The State Department has posted a speech by Ann K. Ganzer, Acting Deputy Assistant Secretary for Threat Reduction, Export Controls, and Negotiations. Delivered on August 4 at the South American Conference on Interdiction and Regional Security of Small Arms & Light Weapons, Ganzer’s speech sheds valuable light on the Administration’s intentions on several treaties, including the U.N.’s Arms Trade Treaty, and reveals serious contradictions and flaws in the Administration’s position.

What is striking about Ganzer’s speech is the contrast between the U.S. policies that she describes. Ganzer praised the U.S.’s Export and Control and Border Security program (EXBS), through which the U.S. works with countries around the world to improve their export control systems, with a particular focus on WMD proliferation.

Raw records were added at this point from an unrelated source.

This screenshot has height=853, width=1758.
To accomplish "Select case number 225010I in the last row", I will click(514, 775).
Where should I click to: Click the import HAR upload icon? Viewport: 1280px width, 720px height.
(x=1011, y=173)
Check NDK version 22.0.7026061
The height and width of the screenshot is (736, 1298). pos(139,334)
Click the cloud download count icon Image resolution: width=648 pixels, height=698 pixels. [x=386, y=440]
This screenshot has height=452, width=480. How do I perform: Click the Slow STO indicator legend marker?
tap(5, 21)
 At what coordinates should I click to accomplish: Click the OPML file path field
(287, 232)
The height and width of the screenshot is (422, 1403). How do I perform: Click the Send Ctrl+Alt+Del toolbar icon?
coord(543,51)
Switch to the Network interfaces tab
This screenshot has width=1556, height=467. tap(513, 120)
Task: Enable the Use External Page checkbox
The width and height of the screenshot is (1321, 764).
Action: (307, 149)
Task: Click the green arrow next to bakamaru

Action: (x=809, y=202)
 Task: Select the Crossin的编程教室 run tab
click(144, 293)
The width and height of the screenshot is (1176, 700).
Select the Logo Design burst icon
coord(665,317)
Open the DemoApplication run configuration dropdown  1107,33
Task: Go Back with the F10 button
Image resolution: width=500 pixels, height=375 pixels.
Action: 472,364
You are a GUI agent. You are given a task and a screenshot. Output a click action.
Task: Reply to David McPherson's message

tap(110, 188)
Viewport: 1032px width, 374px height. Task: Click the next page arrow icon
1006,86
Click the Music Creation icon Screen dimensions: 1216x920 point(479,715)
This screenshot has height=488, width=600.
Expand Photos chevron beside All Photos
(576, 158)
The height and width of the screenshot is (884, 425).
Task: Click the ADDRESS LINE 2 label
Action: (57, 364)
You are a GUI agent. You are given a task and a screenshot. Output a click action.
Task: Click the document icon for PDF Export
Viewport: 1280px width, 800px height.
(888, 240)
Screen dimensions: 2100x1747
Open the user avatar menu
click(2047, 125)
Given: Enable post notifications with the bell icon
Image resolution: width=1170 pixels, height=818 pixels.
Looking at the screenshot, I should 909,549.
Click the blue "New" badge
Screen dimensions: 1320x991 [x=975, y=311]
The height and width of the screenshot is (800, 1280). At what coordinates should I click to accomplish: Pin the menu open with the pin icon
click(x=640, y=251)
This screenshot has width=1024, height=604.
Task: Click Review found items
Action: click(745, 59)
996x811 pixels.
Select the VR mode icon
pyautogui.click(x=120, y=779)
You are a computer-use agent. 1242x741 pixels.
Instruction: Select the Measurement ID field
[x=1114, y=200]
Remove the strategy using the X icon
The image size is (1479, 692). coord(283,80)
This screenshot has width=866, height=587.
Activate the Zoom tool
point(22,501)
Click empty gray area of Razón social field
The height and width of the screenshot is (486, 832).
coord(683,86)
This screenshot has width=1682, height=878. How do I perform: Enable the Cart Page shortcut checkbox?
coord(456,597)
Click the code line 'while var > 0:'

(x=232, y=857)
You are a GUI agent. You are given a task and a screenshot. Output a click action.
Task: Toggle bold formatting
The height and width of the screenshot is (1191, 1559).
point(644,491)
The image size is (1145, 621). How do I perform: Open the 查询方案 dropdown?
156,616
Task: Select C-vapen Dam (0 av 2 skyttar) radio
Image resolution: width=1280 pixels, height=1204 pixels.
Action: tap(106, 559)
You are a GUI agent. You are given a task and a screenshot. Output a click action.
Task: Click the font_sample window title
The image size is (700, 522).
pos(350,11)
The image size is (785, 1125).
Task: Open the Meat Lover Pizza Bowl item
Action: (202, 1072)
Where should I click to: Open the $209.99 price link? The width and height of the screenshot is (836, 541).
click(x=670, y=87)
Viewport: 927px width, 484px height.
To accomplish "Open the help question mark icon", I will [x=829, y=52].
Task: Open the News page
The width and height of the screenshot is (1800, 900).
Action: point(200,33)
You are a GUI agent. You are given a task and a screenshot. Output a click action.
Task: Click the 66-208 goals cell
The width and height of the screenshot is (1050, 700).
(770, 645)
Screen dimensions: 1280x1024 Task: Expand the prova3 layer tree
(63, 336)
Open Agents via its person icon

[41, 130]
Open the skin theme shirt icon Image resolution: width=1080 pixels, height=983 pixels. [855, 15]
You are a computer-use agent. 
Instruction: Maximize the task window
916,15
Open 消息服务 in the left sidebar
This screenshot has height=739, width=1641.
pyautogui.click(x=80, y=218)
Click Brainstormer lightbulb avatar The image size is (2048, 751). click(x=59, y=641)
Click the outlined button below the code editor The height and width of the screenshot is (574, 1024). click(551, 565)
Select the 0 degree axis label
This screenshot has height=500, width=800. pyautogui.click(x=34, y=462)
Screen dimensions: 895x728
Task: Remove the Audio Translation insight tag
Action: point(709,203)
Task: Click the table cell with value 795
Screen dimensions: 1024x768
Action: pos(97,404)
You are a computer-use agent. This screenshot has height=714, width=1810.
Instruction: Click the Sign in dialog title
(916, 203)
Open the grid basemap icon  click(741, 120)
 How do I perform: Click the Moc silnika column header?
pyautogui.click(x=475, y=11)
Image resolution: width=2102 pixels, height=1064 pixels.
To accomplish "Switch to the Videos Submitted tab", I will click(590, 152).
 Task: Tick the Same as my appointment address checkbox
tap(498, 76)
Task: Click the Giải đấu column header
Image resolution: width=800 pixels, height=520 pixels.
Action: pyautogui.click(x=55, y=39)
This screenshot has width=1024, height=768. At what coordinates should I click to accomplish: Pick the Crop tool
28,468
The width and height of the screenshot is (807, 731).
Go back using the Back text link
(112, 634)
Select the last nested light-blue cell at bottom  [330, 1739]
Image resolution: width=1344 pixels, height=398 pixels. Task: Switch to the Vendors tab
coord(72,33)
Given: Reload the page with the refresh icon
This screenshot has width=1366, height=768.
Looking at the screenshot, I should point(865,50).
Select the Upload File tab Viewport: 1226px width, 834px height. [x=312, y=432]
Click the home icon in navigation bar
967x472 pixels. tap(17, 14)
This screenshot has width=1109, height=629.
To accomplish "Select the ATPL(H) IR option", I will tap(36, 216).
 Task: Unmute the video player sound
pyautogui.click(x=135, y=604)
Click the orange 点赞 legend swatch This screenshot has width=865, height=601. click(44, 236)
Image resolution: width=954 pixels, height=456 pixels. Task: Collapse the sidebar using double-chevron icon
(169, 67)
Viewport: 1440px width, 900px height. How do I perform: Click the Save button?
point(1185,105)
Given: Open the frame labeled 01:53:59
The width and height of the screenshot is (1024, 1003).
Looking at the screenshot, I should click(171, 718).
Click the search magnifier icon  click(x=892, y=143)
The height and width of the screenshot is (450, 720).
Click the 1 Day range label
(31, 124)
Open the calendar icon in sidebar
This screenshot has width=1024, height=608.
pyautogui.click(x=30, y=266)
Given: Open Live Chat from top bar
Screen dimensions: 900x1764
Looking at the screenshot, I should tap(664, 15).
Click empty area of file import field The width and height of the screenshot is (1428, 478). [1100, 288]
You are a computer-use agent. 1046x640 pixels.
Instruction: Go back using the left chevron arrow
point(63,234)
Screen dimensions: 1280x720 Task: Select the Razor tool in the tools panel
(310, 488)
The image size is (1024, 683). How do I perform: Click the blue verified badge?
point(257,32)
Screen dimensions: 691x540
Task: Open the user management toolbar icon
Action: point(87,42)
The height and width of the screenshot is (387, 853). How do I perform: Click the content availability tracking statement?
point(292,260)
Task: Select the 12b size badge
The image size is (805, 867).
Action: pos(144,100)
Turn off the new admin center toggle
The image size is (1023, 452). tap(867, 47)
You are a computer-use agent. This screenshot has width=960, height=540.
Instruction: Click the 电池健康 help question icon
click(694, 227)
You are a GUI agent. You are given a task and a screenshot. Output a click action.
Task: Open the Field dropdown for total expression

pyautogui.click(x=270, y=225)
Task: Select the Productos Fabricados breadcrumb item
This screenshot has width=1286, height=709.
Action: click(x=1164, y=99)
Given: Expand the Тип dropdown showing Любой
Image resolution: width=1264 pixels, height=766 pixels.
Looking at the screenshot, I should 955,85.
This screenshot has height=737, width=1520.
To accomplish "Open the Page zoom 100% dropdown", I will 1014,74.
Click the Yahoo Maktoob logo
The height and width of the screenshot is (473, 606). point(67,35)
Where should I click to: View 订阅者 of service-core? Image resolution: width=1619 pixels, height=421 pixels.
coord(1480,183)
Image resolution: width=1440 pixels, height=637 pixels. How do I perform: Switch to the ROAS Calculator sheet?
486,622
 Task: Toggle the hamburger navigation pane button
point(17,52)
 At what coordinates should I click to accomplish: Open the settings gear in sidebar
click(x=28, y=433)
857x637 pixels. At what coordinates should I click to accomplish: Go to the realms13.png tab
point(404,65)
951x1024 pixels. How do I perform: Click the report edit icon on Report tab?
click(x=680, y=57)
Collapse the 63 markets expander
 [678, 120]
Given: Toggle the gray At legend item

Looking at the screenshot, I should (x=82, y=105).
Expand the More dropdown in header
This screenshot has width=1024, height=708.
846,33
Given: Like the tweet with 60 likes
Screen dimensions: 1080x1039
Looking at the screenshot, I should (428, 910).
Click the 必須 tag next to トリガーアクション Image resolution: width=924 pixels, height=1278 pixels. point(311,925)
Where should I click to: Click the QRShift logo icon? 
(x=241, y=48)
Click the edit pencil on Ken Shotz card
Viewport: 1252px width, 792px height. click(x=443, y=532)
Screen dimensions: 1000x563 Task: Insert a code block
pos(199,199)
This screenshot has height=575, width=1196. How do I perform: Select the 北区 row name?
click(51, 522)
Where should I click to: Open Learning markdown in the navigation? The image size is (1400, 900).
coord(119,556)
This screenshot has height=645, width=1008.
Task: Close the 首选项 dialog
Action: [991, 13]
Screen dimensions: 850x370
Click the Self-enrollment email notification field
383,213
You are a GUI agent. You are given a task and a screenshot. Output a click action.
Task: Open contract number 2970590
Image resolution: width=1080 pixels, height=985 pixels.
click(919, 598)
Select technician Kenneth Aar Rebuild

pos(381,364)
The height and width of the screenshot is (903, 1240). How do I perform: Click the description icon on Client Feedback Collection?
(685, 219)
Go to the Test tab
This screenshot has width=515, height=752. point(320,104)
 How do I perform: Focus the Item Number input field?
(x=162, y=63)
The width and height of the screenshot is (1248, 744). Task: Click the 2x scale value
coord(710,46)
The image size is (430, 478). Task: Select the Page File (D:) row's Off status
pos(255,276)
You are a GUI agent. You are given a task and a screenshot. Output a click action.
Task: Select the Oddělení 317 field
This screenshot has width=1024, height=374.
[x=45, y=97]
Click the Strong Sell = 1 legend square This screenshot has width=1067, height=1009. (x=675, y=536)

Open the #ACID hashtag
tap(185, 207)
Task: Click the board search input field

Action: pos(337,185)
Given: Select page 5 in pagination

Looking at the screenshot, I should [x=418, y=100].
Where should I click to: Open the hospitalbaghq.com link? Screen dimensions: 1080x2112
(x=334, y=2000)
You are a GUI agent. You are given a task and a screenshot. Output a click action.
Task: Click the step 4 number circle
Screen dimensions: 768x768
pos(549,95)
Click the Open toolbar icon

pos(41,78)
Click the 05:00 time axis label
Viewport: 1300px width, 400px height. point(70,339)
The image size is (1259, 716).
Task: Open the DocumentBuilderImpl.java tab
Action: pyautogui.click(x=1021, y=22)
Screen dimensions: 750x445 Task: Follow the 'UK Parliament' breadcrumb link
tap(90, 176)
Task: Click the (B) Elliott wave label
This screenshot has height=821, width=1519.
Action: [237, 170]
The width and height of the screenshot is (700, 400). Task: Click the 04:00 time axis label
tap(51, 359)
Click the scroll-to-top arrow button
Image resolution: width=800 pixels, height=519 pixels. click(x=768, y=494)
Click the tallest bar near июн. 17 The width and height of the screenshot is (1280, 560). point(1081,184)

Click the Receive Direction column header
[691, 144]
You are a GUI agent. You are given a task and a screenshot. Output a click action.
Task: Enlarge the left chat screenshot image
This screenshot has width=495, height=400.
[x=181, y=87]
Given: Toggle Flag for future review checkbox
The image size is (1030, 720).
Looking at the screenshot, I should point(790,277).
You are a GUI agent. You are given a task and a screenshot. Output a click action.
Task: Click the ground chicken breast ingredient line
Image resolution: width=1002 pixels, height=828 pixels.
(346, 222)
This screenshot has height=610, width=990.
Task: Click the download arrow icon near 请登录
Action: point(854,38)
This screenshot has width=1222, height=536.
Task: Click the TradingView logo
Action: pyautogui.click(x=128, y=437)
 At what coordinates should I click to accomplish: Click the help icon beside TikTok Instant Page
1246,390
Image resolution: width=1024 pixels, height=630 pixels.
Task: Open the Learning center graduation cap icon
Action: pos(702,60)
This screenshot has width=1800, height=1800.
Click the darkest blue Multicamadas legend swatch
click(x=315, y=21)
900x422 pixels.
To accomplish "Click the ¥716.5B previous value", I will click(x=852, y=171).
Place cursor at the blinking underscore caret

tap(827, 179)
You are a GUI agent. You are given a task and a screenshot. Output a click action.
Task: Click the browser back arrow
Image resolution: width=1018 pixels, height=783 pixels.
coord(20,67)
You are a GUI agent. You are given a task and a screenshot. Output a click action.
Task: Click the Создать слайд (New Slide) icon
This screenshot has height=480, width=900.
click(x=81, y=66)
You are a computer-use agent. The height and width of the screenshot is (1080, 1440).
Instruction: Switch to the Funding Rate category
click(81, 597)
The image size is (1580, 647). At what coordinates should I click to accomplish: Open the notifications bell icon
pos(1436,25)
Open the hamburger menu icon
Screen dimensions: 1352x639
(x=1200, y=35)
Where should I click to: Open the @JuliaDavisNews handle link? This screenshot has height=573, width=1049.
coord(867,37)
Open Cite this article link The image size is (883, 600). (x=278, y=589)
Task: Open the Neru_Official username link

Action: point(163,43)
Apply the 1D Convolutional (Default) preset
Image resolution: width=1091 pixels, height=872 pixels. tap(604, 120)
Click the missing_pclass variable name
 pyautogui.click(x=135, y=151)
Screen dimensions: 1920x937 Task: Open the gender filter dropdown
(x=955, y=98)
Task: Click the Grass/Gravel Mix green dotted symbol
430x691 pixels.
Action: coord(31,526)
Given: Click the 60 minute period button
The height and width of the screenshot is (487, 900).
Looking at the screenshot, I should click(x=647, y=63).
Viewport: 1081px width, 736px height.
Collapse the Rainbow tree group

EXBS has provided legal assistance, equipment, and training to countries as diverse as Malta, Pakistan, and Mexico. Its funds are appropriated by Congress, and it operates bilaterally: the U.S. is not obligated to cooperate with anyone it does not believe is acting in good faith. That is the kind of cooperation that makes sense.

The rest of Ganzer’s speech, however, backed exactly the opposite kind of measure: large, multilateral treaties which were  made between some countries that are of good faith and many others that are not; which cover a vast range of items and activities; and which as a result are likely to be both ineffective and dangerous. Ganzer offered praise for the Organization of American States’ CIFTA Convention; the “Inter-American Convention against the Illicit Manufacturing of and Trafficking in Firearms, Ammunition, Explosives, and other Related Materials”; and reiterated President Obama’s commitment to seek its “prompt ratification.”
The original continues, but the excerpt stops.